Orbita, which produces an assortment of virtual health assistants, has generalized these capabilities and made its platform available in many mediums – smartphones, tablets, smart speakers – empowering consumers to locate medical resources, order medication, make appointments, understand lab results and set self-care reminders. Its OrbitaASSIST IoT is a virtual bedside assistant that facilitates patient-provider communication, reducing wait times, optimizing clinical team management and improving the patient’s experience.
New Types of Voice-Activated Apps
All of these approaches to integrating voice-activated technology into consumer and professional processes hasten the adoption of IoT in general; but voice-activated technology is also driving the development of new processes.
One exciting application of voice-activated technology is in devices for the visually impaired, allowing them to interact with the world in ways they previously couldn’t. Another is the screenless wearable (wearables have done much to advance public awareness of IoT), which typically requires a mobile application to display its data to the user; with voice-activated technology, it can respond directly.
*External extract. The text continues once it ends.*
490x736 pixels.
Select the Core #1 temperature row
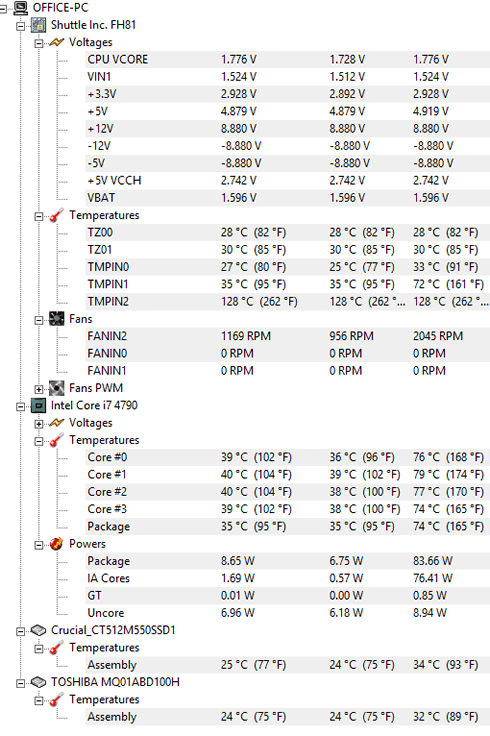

Perhaps most game-changing is the potential of language translation. Voice-activated technology in IoT, with AI providing the translation, will remove many barriers in business and improve personal quality of life. In the workplace, real-time translation and IoT devices that can overlay it will make multi-lingual teleconferencing more efficient. In the home, children adopted into families who don’t speak their native language can interact with their new family members with a smart phone using a translation app (like Apple’s iTranslate) and earbuds.
IoT is spreading fast, and with voice-activated technology, it’s spreading faster. Today’s young children will not remember a time when cars, homes and the objects around them didn’t talk.